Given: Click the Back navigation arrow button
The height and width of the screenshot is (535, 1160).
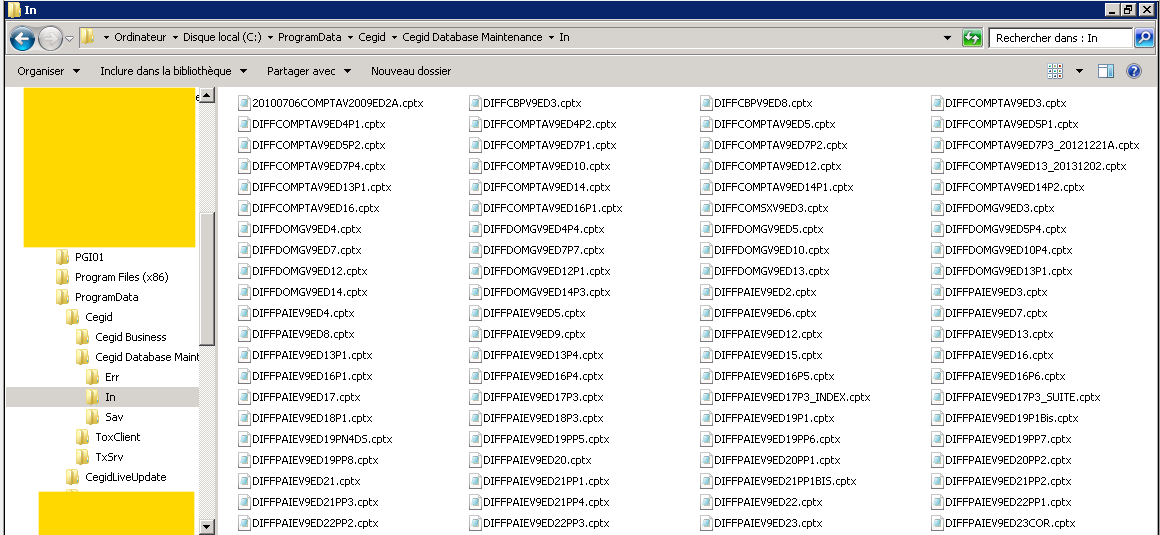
________________________________________
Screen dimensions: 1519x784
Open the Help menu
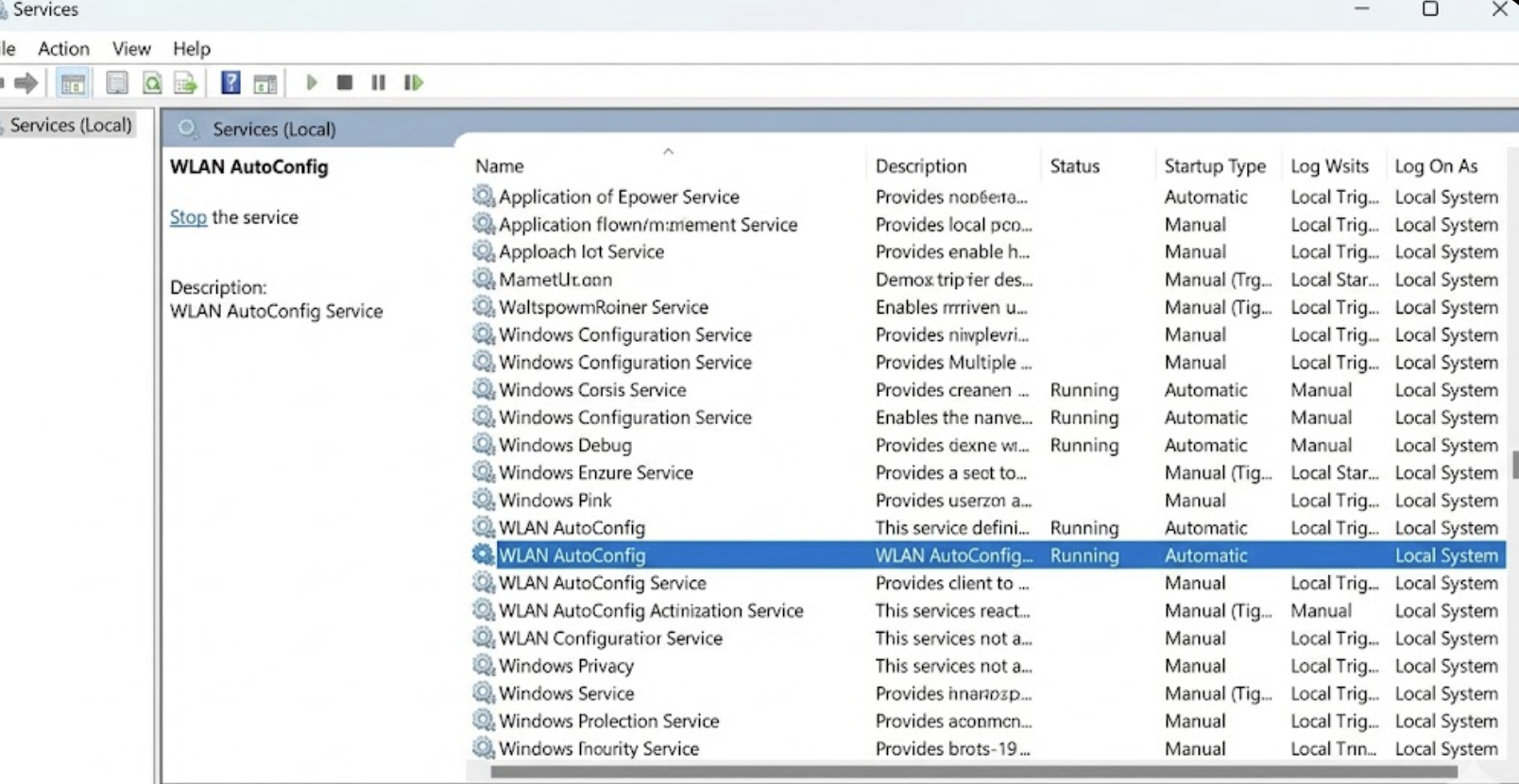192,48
________________________________________
Consegna.
Ricopia identiche le righe a partire da quella che contiene "Given: Click the Back navigation arrow button" fino a quella che contiene "The height and", entrambe comprese.

Soluzione.
Given: Click the Back navigation arrow button
The height and width of the screenshot is (535, 1160).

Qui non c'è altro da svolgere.